Is the paper general enough to apply to human training? By default I would have assumed not. (We can perhaps consider translating the human visual field to a number of bits and taking a number of snapshots per second and considering those to be training runs, but… is there any principled reason not to instead translate to 2x or 0.5x the number of bits or snapshots per second? And that’s just the amount of data, to say nothing of how the training works.)
It seems you’re saying “at this amount of data, adding more neurons simply doesn’t help” rather than “at this amount of data and neurons, you’d prefer to add more data”. That’s different from my understanding of the paper but of course it might say that as well or instead of what I think it says.

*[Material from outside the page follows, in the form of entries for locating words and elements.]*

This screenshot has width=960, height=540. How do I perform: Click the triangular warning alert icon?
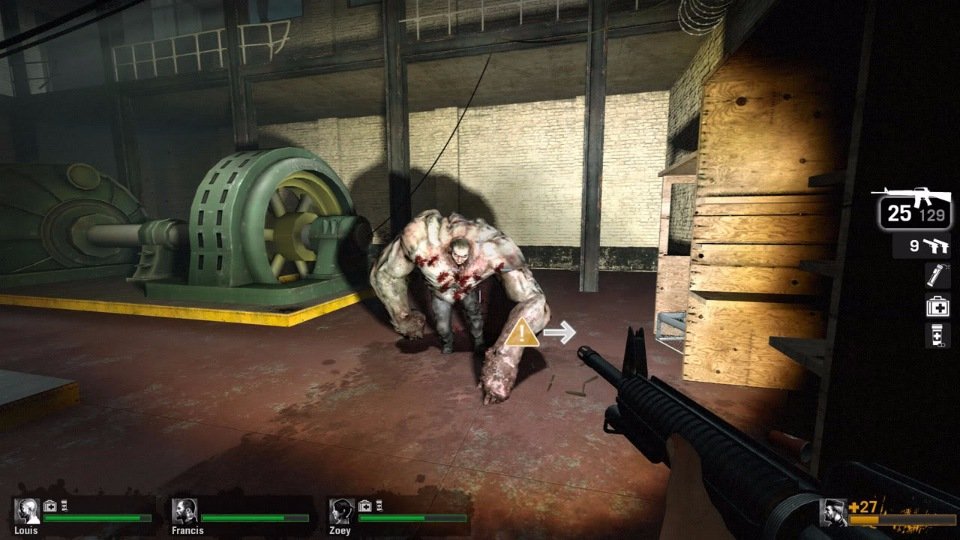[521, 334]
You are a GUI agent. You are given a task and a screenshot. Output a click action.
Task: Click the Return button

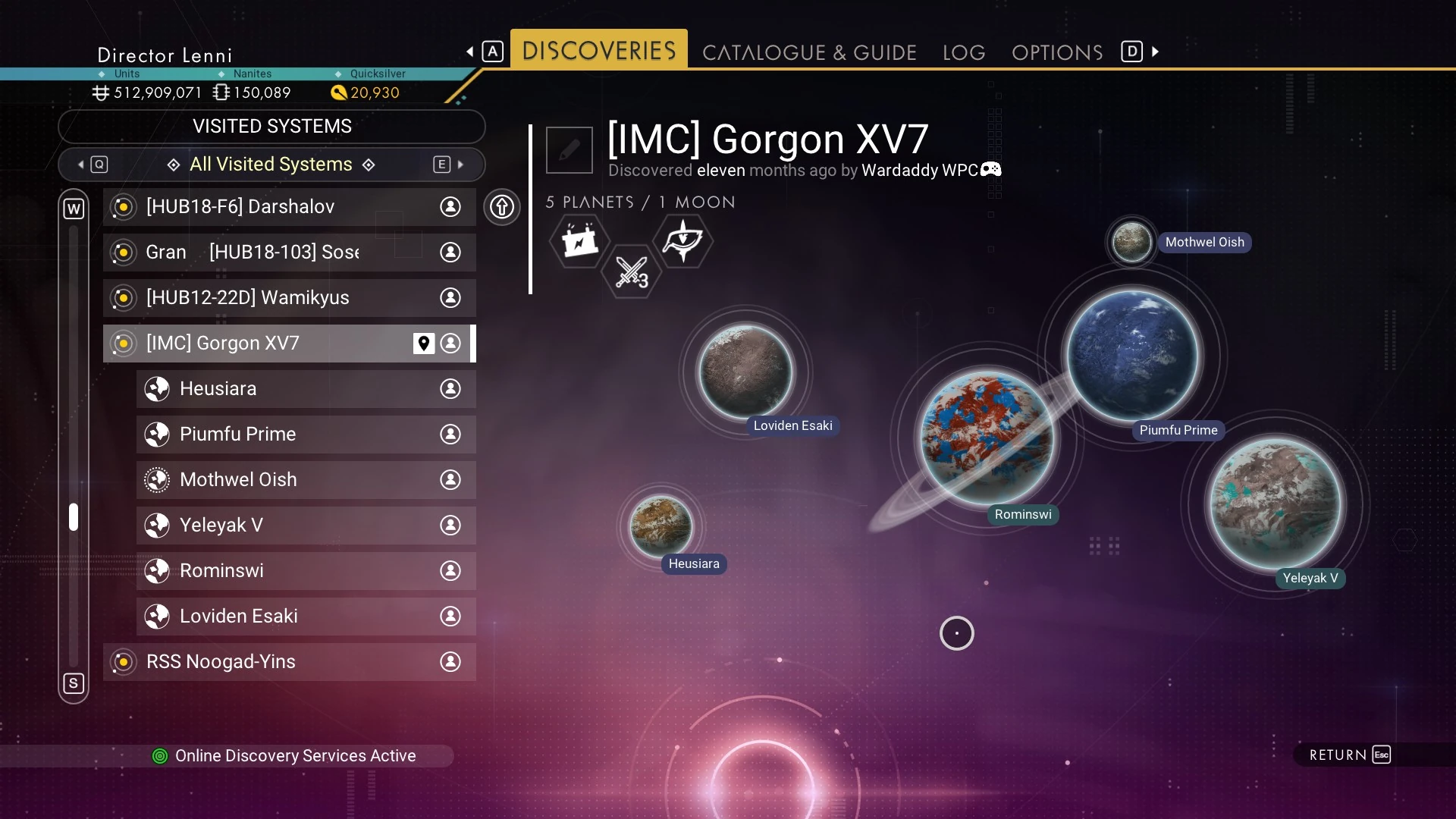pyautogui.click(x=1350, y=755)
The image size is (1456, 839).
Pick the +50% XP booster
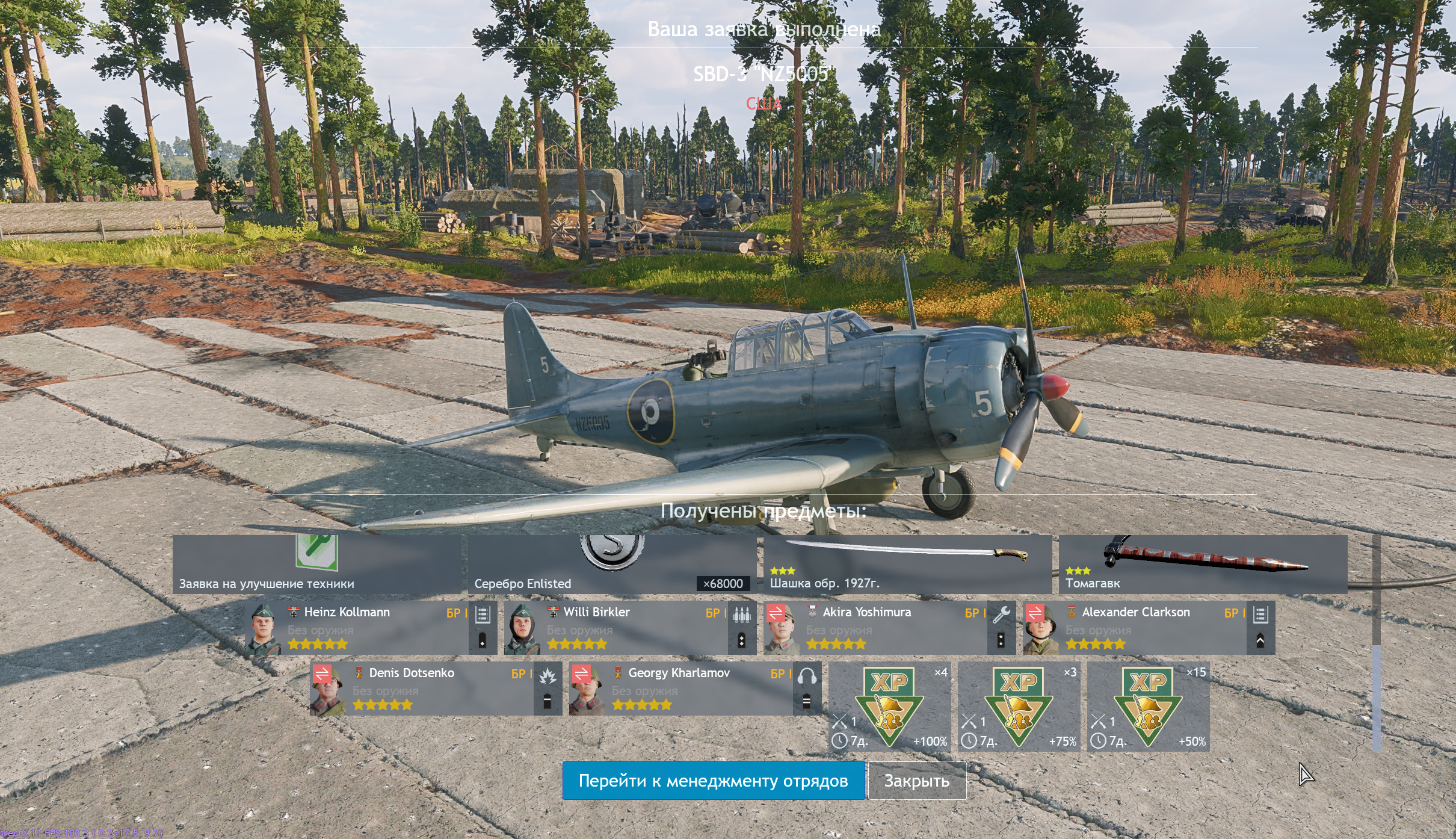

To be clear, it seems to me that you don’t just need the paper to be giving you a scaling law that can apply to humans, with more human neurons corresponding to more artificial neurons and more human lifetime corresponding to more training data. You also need to know the conversion functions, to say “this (number of human neurons, amount of human lifetime) corresponds to this (number of artificial neurons, amount of training data)” and I’d be surprised if we can pin down the relevant values of either parameter to within an order of magnitude.
...but again, I acknowledge that you know what you’re talking about here much more than I do. And, I don’t really expect to understand if you explain, so you shouldn’t necessarily put much effort into this. But if you think I’m mistaken here, I’d appreciate a few words like “you’re wrong about the comparison I’m drawing” or “you’ve got the right idea but I think the comparison actually does work” or something, and maybe a search term I can use if I do feel like looking into it more.
Thanks for your contribution. I would also appreciate a response from Jake.
Why do you think this?
For my understanding: what is a brain arch?
The architectural design of a brain, which I think of as an prior on the weights, so I sometimes call it the architectural prior. It is encoded in the genome and is the equivalent of the high level pytorch code for a deep learning model.